Tous les regards se tournèrent d'un seul bloc vers la servante qui, face contre terre, attendait qu'Otosama lui accordât la parole. Mon cœur fît un bond, je la reconnaissais, c'était l'une des servantes d'Ojii-sama. Une grande angoisse commençait à m'envahir.
- Qu'y a-t-il? demanda mon père, Parle!
- Votre père désire qu'Hinata-sama lui rende visite... Immédiatement si vous le permettez.
J'en aurais pleuré. Je ne voulais pas le voir. J'avais peur... mon seul espoir était...
Je me tournai vers mon père, les yeux pleins de mes supplications muettes.
- Otosama, dois-je?demandai-je en inclinant légèrement la tête en signe de respect.
- Oui Hinata, va voir ce vieux fou, ou jamais il ne me laissera en paix. J'ai à penser des choses plus importantes que ses caprices.
- Bien Otosama.
Je m'inclinai de nouveau et me levai. Je suivis silencieusement la servante dans le long couloir sombre. Une fois encore, il ne m'avait été d'aucun secours. Combien de fois m'avait-il vendue contre sa tranquillité ? Était-il donc aveugle à mon affliction? Lui dont les yeux apercevaient le moindre tenketsu (2) de mon corps, était-il donc réellement incapable de percevoir ma crainte... Ma crainte de celui qu'il appelait « vieux fou »... Ce vieux fou? Oui, Ojii-sama avait perdu la raison, obnubilé par un pouvoir qui n'était plus le sien.

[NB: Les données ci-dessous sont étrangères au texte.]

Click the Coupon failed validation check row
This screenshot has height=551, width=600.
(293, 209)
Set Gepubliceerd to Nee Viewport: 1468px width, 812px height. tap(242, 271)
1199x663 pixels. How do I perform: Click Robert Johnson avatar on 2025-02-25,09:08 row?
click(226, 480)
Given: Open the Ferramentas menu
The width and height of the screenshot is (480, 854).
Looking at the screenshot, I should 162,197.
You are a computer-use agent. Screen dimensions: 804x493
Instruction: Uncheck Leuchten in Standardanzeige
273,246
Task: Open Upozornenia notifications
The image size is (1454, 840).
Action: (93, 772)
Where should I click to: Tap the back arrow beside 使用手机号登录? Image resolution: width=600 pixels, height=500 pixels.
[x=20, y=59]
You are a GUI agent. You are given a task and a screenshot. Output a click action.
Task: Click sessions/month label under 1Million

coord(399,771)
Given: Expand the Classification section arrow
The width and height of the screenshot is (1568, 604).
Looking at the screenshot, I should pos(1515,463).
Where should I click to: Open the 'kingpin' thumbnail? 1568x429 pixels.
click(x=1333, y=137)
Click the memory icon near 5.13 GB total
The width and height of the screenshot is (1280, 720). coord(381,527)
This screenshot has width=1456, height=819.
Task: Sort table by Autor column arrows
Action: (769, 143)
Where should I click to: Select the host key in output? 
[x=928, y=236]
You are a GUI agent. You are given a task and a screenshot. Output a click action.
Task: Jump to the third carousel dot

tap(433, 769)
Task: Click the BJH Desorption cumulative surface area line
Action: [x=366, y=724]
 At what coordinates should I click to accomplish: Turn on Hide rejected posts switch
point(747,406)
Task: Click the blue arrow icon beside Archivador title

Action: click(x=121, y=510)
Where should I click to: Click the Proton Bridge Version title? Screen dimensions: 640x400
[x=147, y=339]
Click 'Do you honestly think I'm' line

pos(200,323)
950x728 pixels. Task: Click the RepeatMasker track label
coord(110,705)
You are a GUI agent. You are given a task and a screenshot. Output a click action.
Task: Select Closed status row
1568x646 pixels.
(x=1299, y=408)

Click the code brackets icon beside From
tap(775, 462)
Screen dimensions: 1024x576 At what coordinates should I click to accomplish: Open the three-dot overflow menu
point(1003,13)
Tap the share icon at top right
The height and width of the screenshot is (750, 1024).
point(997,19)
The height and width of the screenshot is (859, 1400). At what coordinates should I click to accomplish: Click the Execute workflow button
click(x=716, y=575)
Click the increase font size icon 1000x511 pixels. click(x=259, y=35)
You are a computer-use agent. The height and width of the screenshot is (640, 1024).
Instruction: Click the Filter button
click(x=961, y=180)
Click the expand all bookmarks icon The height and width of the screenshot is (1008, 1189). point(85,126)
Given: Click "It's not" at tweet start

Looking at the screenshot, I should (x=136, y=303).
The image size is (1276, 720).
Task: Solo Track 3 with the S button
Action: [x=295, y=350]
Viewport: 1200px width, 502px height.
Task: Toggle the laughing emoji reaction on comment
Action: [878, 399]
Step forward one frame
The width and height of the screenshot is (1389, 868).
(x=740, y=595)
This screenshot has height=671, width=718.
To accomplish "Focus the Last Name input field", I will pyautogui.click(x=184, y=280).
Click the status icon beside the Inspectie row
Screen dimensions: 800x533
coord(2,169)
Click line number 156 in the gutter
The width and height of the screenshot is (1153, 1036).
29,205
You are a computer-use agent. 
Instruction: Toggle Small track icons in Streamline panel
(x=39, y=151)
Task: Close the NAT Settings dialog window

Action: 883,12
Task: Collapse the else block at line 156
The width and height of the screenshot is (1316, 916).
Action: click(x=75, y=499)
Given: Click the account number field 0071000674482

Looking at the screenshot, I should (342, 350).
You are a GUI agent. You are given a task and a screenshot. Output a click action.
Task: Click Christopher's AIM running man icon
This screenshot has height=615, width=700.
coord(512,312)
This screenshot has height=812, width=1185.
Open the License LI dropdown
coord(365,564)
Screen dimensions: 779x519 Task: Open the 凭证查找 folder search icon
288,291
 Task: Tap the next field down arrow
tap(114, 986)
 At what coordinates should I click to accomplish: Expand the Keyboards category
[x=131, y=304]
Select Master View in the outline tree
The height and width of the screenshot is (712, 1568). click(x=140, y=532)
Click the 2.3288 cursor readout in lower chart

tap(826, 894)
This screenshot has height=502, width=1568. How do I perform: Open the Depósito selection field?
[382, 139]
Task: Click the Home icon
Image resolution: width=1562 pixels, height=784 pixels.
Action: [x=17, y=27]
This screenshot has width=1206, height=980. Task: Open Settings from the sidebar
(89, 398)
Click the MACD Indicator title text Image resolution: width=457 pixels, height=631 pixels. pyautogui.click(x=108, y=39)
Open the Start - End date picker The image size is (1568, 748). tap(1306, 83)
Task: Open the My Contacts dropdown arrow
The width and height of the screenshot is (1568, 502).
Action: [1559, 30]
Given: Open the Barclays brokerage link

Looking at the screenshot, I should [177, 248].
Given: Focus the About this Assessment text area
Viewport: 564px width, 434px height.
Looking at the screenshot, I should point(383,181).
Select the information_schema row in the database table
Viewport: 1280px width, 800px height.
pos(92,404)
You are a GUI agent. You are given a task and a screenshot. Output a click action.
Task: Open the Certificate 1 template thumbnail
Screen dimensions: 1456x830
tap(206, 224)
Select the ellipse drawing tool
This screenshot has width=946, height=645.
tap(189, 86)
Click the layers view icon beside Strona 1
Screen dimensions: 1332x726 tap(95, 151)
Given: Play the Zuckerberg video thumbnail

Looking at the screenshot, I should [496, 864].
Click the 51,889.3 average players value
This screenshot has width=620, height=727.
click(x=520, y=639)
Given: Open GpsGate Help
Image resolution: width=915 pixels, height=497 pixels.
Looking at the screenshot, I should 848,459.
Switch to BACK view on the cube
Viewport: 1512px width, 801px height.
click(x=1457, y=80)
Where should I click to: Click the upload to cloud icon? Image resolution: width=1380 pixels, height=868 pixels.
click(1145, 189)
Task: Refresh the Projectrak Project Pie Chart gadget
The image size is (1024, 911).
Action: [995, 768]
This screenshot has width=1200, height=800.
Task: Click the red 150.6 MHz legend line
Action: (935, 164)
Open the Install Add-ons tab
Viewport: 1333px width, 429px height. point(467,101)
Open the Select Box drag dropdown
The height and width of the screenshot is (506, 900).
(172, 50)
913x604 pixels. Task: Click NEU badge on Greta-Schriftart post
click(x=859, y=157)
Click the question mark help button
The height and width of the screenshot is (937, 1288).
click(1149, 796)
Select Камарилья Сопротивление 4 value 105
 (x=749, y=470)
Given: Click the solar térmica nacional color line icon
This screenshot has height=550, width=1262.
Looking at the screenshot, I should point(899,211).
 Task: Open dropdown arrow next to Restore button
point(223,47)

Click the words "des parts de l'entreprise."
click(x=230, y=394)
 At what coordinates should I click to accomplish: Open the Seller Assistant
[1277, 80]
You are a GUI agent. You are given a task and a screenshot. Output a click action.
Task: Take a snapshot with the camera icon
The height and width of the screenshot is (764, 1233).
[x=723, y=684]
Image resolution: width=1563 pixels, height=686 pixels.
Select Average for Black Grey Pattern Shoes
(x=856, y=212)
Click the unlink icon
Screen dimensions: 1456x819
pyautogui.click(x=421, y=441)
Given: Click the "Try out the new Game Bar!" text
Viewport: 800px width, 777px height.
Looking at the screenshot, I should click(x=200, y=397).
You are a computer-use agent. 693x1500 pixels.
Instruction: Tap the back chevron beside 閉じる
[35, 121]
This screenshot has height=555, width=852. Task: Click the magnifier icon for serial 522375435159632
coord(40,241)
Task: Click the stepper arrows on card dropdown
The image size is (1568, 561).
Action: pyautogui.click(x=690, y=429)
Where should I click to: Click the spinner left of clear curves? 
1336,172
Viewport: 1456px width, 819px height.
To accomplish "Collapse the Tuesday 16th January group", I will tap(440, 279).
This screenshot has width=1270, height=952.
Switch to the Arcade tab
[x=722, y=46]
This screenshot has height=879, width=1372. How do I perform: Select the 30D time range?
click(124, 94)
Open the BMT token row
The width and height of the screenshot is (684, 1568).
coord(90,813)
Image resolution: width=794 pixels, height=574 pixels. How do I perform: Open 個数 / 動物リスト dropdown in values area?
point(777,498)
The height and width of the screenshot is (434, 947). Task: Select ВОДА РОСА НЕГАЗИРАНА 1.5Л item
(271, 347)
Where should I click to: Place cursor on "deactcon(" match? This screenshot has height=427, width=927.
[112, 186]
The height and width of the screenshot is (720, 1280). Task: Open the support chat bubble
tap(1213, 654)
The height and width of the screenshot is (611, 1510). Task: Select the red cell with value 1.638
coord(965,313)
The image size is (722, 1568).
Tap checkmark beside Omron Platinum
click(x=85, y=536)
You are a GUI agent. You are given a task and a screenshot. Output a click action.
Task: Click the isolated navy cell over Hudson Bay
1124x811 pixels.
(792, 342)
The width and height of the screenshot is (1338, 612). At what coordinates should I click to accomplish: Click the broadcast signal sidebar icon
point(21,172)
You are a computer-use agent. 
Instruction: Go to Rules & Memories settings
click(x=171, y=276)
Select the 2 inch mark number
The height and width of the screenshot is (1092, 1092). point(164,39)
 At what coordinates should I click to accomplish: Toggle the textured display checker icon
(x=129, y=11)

Nous nous rapprochions de son repaire. Je me mis à trembler, des larmes brûlaient mes yeux. J'étais terrifiée. Ma bouche asséchée me permettrait-elle de parler? Étais-je assez présentable? Un rien pouvait le froisser, mais je n'étais pas prête à encourir sa colère. La servante s'arrêta face au Shôji. J'étais au bord de l'évanouissement, ma respiration devenait difficile. Pourtant je m'agenouillai moi aussi face à la porte. Je me devais de retenir mes larmes, rester forte...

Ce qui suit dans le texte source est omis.